Similar strategies using the topical application of oxygen to wounds and burns when edema and damaged vasculature impede traditional oxygen delivery to the tissues may be of value. As discussed earlier, intravenous and intra-arterial H 2 O 2 have been given to humans with some measure of success. However, the lack of its widespread reported use over the last 40 years, indicates that safety is a major factor.
Again, major challenges facing the use of intravascular H 2 O 2 include the rate at which oxygen is produced in relation to how quickly it can be kept in solution in plasma. Rates of reaction are thus key. Its use as an adjunct in the treatment of stroke and myocardial infarction could even be entertained. We have proposed and are working toward solutions to the challenges preventing safe usage of intravascular H 2 O 2.
In regards to rate control, we are working toward various methods of H 2 O 2 encapsulation that would provide for controlled release of H 2 O 2 over time, so as not to overwhelm the ability of catalase to convert H 2 O 2 to oxygen and water, as well as to keep oxygen levels from exceeding plasma solubility.

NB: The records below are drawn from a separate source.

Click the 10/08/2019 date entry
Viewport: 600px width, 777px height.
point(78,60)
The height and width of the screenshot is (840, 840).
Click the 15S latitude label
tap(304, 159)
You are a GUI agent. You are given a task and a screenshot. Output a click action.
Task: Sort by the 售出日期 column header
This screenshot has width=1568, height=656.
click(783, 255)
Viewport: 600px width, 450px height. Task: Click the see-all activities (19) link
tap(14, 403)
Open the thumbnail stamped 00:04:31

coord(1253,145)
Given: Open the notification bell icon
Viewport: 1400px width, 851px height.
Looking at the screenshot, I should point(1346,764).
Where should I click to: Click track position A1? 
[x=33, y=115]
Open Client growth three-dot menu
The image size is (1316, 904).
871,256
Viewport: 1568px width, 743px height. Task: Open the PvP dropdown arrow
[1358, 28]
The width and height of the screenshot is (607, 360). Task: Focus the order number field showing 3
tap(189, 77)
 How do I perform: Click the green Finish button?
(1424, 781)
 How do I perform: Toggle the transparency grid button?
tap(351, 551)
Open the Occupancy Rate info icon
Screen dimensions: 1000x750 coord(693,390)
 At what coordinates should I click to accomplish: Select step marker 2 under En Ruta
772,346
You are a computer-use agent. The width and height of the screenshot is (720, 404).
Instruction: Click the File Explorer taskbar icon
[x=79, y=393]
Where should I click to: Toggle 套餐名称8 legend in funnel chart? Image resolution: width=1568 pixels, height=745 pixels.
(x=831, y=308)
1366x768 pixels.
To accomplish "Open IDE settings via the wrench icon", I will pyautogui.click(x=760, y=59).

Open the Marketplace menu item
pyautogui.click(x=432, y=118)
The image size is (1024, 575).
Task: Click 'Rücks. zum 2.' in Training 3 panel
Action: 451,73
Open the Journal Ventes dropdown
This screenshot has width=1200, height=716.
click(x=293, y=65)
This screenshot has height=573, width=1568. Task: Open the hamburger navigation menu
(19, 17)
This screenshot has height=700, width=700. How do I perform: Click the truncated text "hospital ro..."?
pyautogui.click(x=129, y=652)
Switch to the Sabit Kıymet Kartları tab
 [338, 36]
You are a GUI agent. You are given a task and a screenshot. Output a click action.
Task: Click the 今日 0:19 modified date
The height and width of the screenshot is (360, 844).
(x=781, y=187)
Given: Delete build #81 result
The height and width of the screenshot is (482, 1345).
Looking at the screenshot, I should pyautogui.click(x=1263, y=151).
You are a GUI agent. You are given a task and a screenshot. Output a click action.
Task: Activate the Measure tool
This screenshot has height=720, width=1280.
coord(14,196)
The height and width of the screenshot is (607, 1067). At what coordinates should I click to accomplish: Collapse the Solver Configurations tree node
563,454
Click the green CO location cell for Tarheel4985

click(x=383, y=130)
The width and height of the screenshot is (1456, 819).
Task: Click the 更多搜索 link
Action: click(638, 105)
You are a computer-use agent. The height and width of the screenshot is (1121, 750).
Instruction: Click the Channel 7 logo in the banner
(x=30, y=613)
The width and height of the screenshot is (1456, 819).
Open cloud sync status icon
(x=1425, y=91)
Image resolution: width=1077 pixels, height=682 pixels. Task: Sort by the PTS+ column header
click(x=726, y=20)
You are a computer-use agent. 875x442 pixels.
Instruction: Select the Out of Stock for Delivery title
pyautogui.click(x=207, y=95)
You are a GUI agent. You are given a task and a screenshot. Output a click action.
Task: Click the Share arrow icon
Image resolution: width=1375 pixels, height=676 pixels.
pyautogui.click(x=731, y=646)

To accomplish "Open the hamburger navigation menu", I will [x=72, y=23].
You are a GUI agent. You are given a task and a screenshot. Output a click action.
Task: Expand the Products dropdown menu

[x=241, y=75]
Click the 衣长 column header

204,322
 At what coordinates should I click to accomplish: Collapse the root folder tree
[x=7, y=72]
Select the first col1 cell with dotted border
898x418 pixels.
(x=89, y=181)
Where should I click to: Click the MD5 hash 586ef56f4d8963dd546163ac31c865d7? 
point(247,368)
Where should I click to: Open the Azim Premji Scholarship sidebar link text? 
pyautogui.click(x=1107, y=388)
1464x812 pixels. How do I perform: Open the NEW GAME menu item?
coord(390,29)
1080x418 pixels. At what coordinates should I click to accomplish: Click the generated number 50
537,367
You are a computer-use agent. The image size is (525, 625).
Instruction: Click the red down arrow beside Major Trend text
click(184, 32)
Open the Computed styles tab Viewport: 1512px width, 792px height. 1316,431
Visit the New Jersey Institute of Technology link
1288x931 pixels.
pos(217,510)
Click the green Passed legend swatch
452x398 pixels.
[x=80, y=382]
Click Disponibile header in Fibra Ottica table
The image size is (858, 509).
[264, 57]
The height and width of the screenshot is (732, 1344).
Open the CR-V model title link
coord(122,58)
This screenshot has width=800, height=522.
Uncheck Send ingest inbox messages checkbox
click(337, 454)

This strategy requires high-level knowledge of water transport across biomaterials, which must be coupled with knowledge of blood flow and tissue oxygen consumption.
Figure 6 demonstrates one such strategy. This approach attempts to microencapsulate the solid urea-H 2 O 2 adduct in a biocompatible and water permeable coating of poly lactic-co-glycolic acid PLGA. While the urea-H 2 O 2 is split by water, this would be impeded by loading the capsule with a hydrophobic material such as a perfluorocarbon.
The advantage of microencapsulation and controlled release is that H 2 O 2 would be released and converted to oxygen throughout the circulation. This is opposed to direct delivery of H 2 O 2 intravenously or intra-arterially, which basically would immediately react within seconds. Current working strategy of producing intravenous H 2 O 2 delivery platform for intravenous oxygen production.
Urea-hydrogen peroxide UHP and a hydrophobic carrier such as perfluorodecalin are encapsulated in a water permeable biocompatible coating such as poly lactic-co-glycolic acid PLGA. The combination controls water entry into the microcapsule, allowing spitting of the urea-hydrogen peroxide UHP adduct into urea and H 2 O 2 , where H 2 O 2 then leaves the capsule, making contact with catalase, where it is broken down into water and oxygen. In regard to further optimizing H 2 O 2 produced oxygen dissolution into plasma, concomitant use of compounds such as intravenous perfluorocarbons should enhance the solubility of oxygen in plasma, given their ability to carry nonpolar gases in substantially greater concentrations over 5 volume percentage of oxygen than plasma.
The combination of these techniques, while complex, shows some promise in closed circuit experimental chambers. Since encapsulation coating thicknesses as well as the UHP loading of the microcapsules can be varied, different delivery profiles are theoretically possible that may allow for a single bolus of H 2 O 2 to provide for prolonged oxygen production capable of matching some portion of oxygen consumption Fig.
This controlled delivery and release of H 2 O 2 with such a vehicle could theoretically create oxygen at a rate commensurate with consumption. Its creation throughout the vasculature would ensure that hemoglobin is continually saturated, with excess oxygen being dissolved in a circulating perfluorocarbon.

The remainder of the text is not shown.